Now imagine that one of the questions asks the students to consider what they would do if their love interest was late for a date. One of the possible answers is a suggestion to look for a pay-phone and place a call.

Most of my students can’t even recall ever seeing a pay-phone. There are very few left on our streets, as far as I can tell…

Then there are personalized grammar worksheets. My colleagues and I, over the course of many years, have created quite a few grammar practice worksheets designed either to sneak in some general knowledge or to personalize the material by mentioning famous people who the students are interested in. Personalizing the material is supposed to be a good thing, right?

However…

Will Smith no longer seems to be “the most popular actor in Hollywood”,  and none of my Deaf and hard of hearing students seem to have heard of Angelina Jolie or the movie “Avatar”.   A reference to President Clinton (Clinton as in Bill Clinton) could be seen as a mistake made by “an ignorant” teacher who apparently doesn’t know who won the last presidential election in the United States…

Naomi’s Photos

So what am I going to do?

Truly successful worksheets, like “the romance quiz”, stay in my repertoire, dated or not. When we get to the “pay-phone” part I simply ask them to imagine how long they would wait before turning to their phones. Their answer, invariably, is to send a text message the moment they arrive at the meeting point, so I just say that response correlates to the least romantic option.

Let me take a deep breath before talking about the grammar worksheets. I would like to say that I make new versions of all the dated ones so as to keep them relevant, but I don’t. It’s totally unrealistic, the workload as a teacher is heavy enough.  If the worksheet is a good one, in terms of pedagogical grammar, I keep it. So I’ve lost the personalized effect,  I can live with that. It’s just like another page in a grammar book. If the percentage of unfamiliar cultural references becomes an issue and a distraction for the students, I get rid of the worksheet.

What do you do?

** My students’ favorite questionnaire on the topic of  romance came from this site, though many years ago: EFL4u.com

 

2 thoughts on “Should “Dated” Worksheets Be Tossed Out?”

  1. Depends on time at my disposal , the class, and quality of worksheet.

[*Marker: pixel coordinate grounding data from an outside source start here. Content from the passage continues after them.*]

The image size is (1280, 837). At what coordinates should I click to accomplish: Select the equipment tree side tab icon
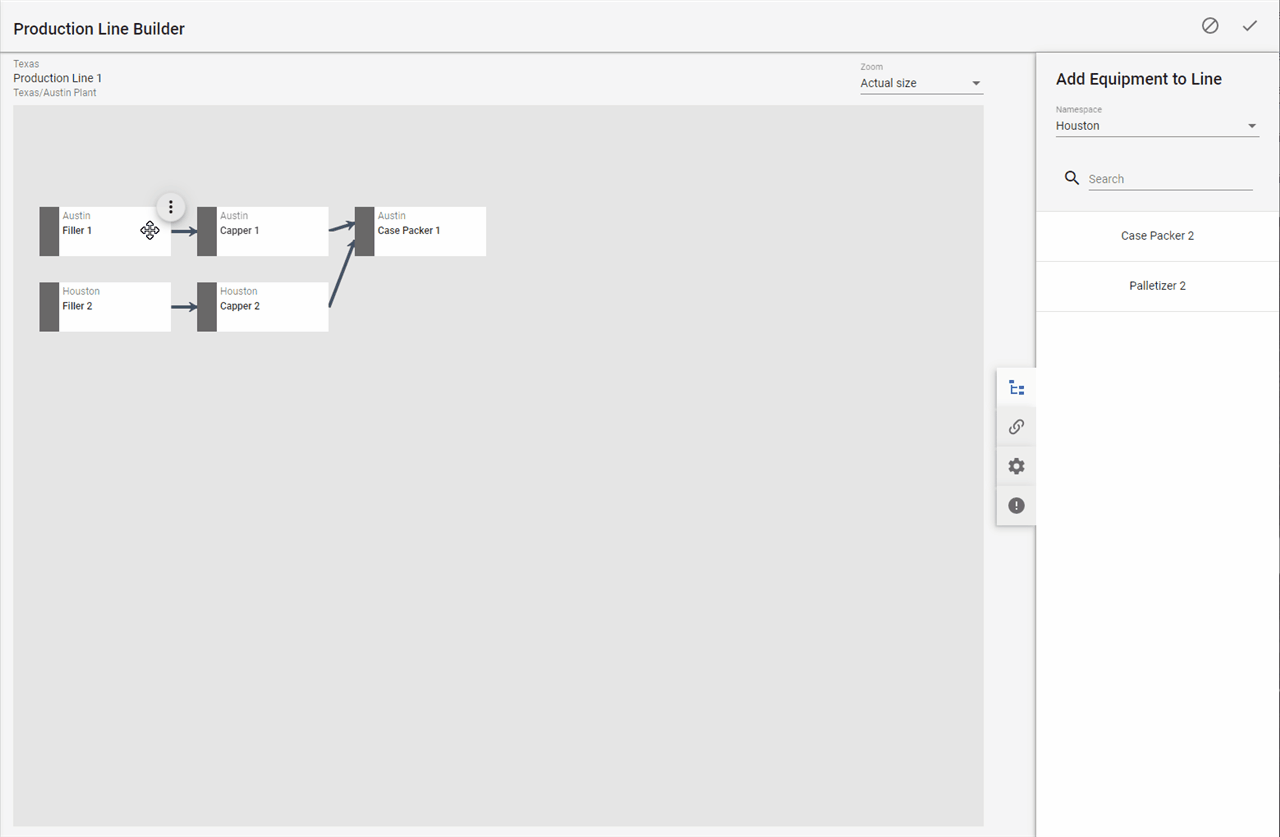[1016, 388]
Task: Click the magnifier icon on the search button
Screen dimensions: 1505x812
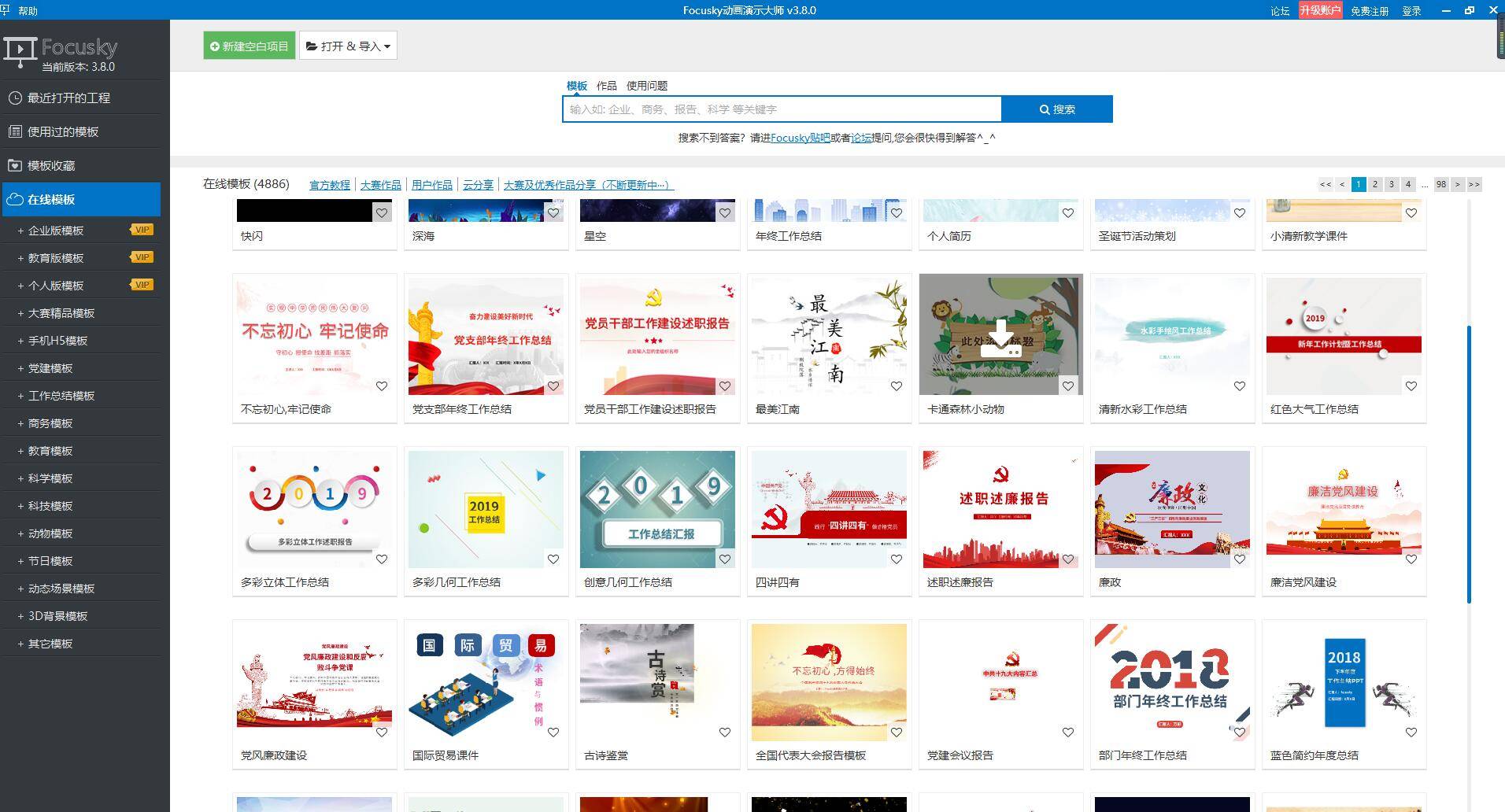Action: pos(1045,109)
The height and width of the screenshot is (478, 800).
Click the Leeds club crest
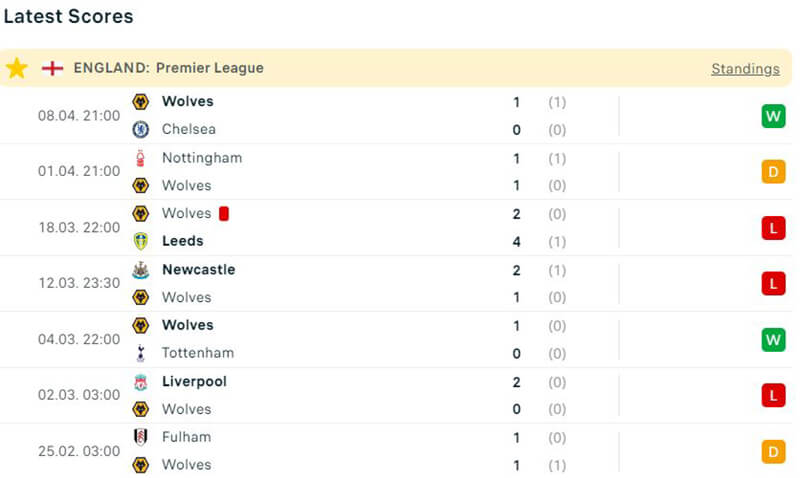[x=141, y=241]
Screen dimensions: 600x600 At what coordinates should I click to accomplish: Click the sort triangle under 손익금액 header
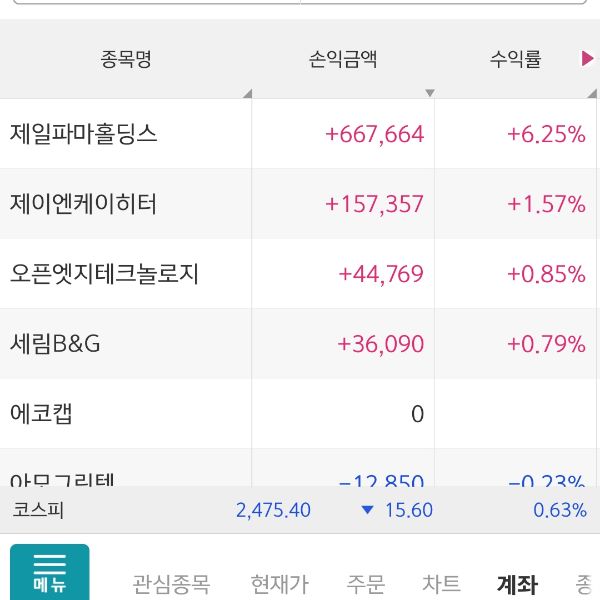(430, 93)
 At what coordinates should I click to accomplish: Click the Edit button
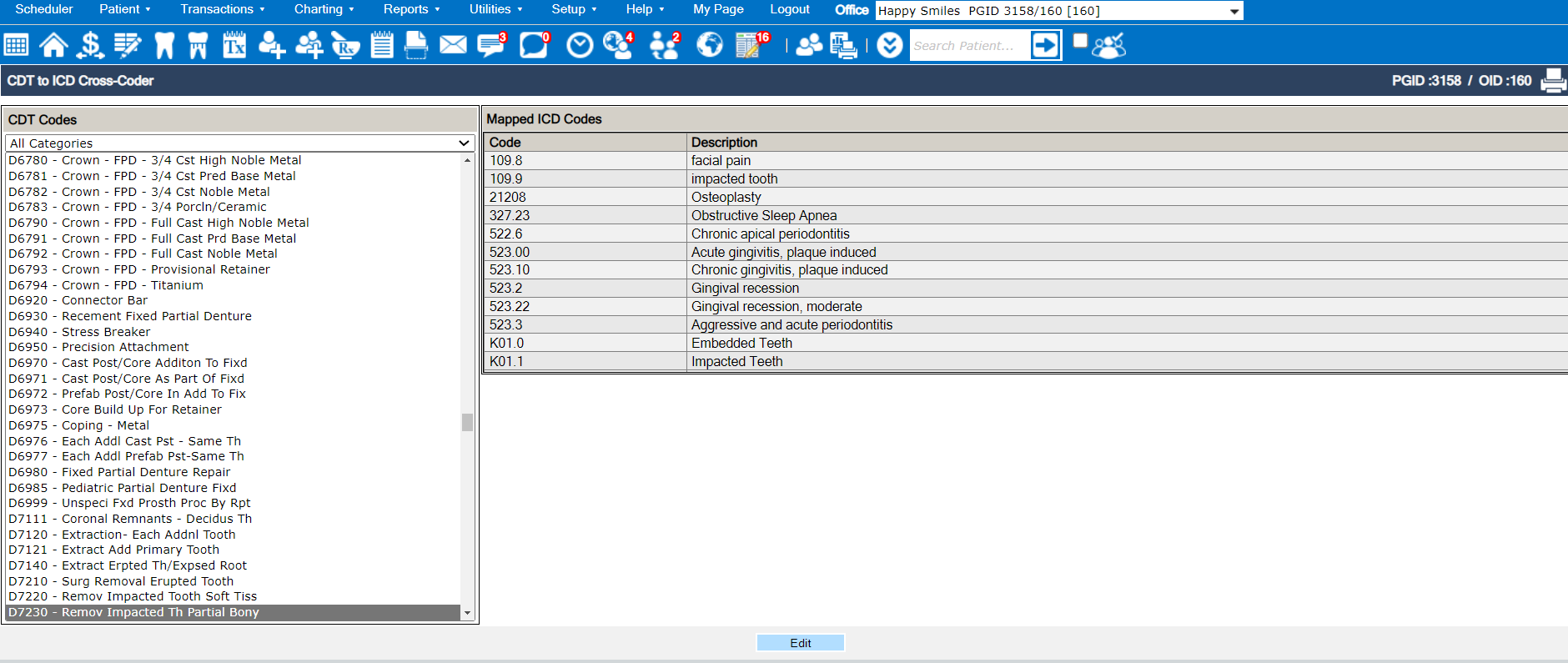800,643
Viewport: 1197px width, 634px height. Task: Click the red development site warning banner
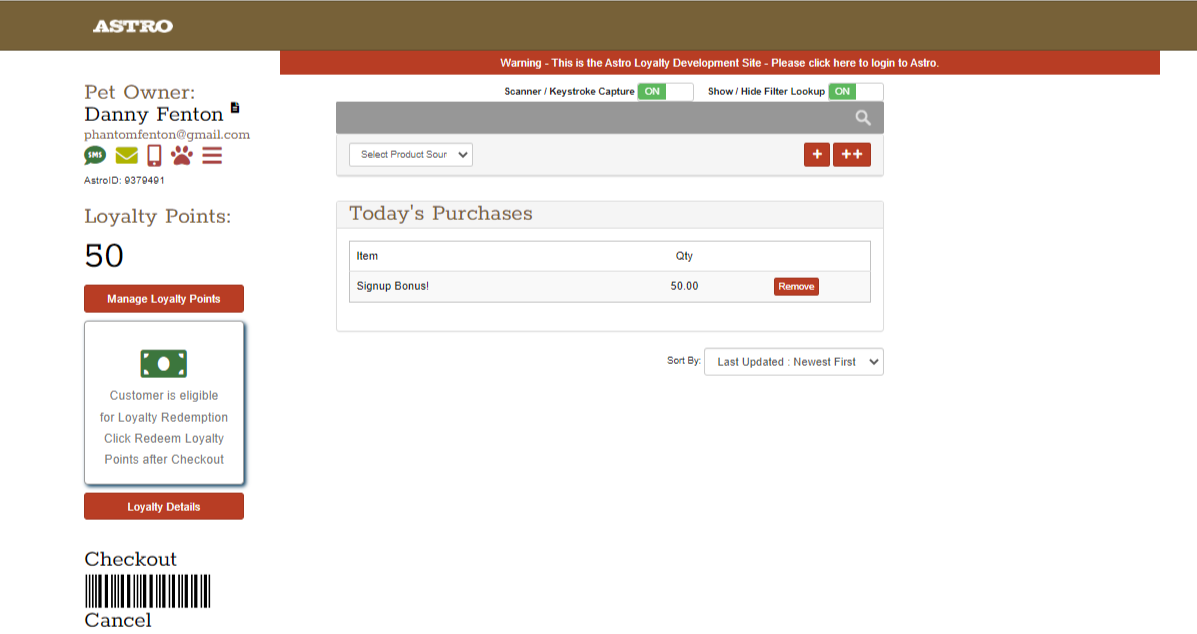pos(719,63)
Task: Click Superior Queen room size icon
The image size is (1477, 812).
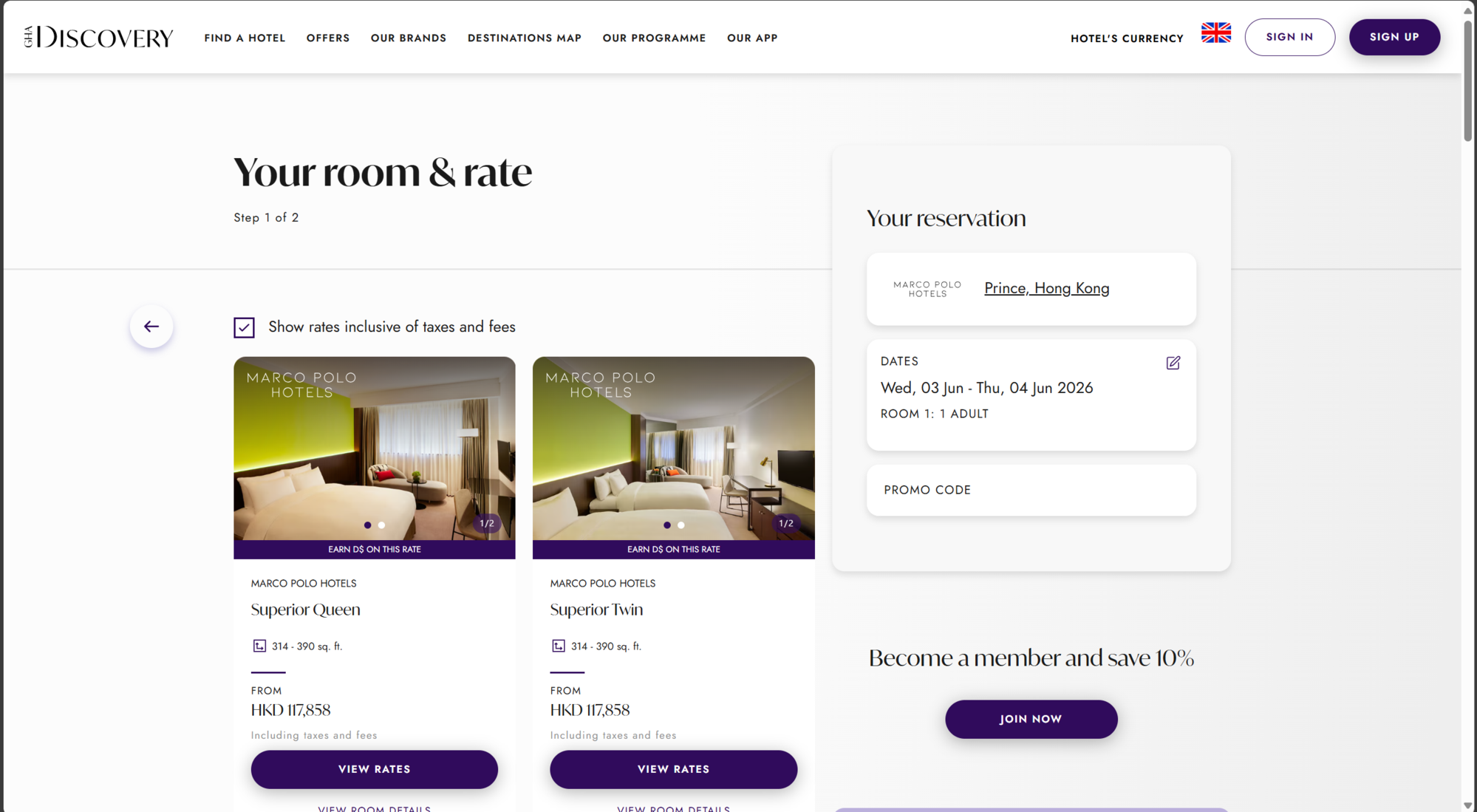Action: tap(259, 646)
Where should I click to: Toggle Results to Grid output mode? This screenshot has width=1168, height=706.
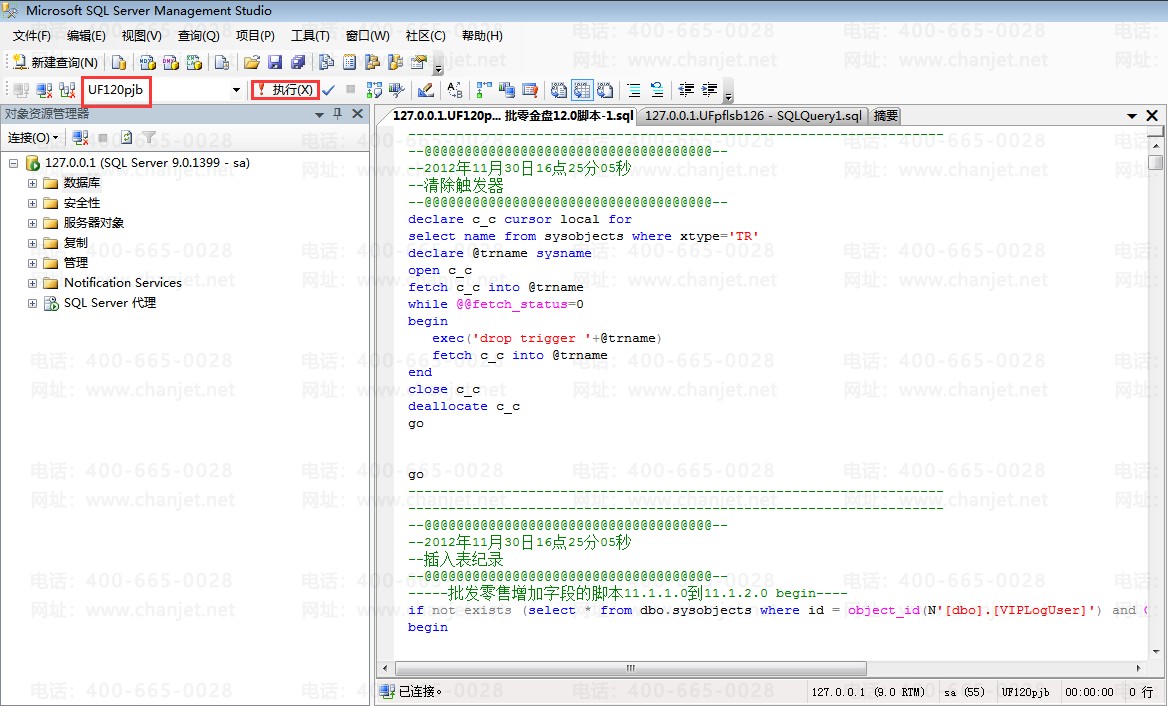pos(582,90)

    1. Change/delete individual questions (write alternatives on board)
    2 I digitalize. Retype worksheet in WORD or Googledoc then print out. Easy to alter in future.
    3. Retype into Googleform, and have students do on phone or computer. If I make it self grading, the time I spend typing is made up in grading 🙂

    1. That does sound like a good solution for a sizeable chunk of the material, Adele. I should start doing that. I still need paper though, some of my students are of the age that are supposed to feel comfortable with technology but can’t deal with anything that isn’t Instagram…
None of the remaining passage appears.